The album’s cast of characters includes Therese of Lisieux, Mother Teresa, and St. Francis
When you can remember how far off you were when God found you, your own conversion stands as a testimony to God and mercy, but it also gives you a way to relate to other people. — Matt Maher
The garage-turned-studio behind Matt Maher’s home became of haven of reflection, and the church’s broad array of characters would there become the fuel of that reflection: “I naturally started gravitating toward writings and quotes from people having experienced the tension between certainty and mystery,” shares Maher.
He began saving these prayers, quotes and excerpts while also studying prophetic voices who significantly impacted the history of the church – believers who wrestled with matters of faith, who challenged the status quo and left marked legacies.

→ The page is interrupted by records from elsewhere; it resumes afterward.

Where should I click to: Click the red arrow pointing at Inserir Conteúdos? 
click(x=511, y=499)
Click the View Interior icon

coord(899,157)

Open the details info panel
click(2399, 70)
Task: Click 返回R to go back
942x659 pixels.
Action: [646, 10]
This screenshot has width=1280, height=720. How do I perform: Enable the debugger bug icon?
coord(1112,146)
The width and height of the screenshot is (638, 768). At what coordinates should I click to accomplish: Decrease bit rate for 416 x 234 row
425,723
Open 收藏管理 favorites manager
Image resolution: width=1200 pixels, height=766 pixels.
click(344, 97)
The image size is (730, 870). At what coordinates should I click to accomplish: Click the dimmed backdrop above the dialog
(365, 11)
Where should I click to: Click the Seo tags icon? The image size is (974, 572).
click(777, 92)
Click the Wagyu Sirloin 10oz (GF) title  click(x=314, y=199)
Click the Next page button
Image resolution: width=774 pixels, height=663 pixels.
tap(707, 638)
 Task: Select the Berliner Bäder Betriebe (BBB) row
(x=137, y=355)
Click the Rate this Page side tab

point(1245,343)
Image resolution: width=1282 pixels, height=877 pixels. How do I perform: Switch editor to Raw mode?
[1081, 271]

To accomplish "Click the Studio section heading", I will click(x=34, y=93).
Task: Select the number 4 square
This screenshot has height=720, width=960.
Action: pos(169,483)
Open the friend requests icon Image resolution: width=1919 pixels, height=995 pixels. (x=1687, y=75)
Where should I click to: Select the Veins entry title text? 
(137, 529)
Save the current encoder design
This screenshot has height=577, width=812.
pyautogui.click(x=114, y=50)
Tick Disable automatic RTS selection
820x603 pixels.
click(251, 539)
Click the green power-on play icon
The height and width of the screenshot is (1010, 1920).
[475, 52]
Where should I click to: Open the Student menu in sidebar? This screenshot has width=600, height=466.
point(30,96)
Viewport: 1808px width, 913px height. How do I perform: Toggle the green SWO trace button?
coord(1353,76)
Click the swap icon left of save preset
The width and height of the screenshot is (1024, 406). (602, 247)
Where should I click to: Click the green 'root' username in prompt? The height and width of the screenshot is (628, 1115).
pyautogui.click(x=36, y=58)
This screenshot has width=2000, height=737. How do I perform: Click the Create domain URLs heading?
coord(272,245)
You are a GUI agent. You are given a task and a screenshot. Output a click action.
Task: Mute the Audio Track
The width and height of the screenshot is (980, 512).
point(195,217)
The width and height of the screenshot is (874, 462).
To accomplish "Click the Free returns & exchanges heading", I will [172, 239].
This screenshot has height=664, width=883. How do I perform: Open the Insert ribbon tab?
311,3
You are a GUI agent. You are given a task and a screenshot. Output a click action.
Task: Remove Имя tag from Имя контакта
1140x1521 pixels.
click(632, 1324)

And this short list of difference makers would eventually come together to form the content of his latest album Saints & Sinners.
St. Teresa of Calcutta
The song “Firelight” is inspired by one of the Church’s newest saints, Mother Teresa of Calcutta. Maher was inspired by Mother Teresa’s experience of darkness and a particular quote from the Albanian nun: “If I ever do become a saint, I will surely be one of darkness. For I will not be content to roam the streets of heaven while there’s one soul who still longs for God.”
“Her quote captures that hunger of a person, who in the midst of struggle, still loves the marginalized and still loves the oppressed,” shares Maher. “The song is a cry to God, a frail prayer, asking Him to shine through our disillusionment and light the way in the darkness.”
“Instrument” finds it inspiration in St. Francis. Maher writes, “The prayer of St. Francis is a huge source of inspiration in my life. It’s such a simple and beautiful prayer. It was written in France and attributed to St. Francis because it seemed to have his character and the dynamic of his spirituality…The chorus is inspired by the song that St. Francis actually did write, which was ‘All Creatures of Our God and King,’ in which there is a recurring line that says, ‘Oh praise Him.’”
St. Therese of Lisieux
The song “Everything is Grace” comes from one of Maher’s favorite saints, the little flower, Therese of Lisieux. He recalls a quote from the spiritual giant: “‘Everything is grace. Everything is a direct result of the Father’s love for us. So no matter the difficulties you face, however trivial or serious, they’re basically all an opportunity.’ You reach a point in your journey where all of a sudden things start going wrong in life and it’s OK. Everything is grace,” explains Maher. “Everything is an opportunity. Eleven years ago, I wrote ‘Your Grace is Enough,’ and 11 years later, it’s still the case.”
And the sinners?
After all, the album is called Saints & Sinners. Maher has found that while we all come from different backgrounds, amass a range of experiences and even harbor conflicting opinions, the one thing that always binds us together is our humanity. “It’s the sinful side of me that helps me identify with other broken people and not see myself as better. Christianity doesn’t make me better than anybody else,” he contends.
“The process of being transformed is sometimes a really mess process. When you can remember how far off you were when God found you, your own conversion stands as a testimony to God and mercy, but it also gives you a way to relate to other people.” After all, we were created by a loving God who designed us for a greater purpose. We are each on the pilgrimage of searching out that purposed, being transformed, saints and sinners.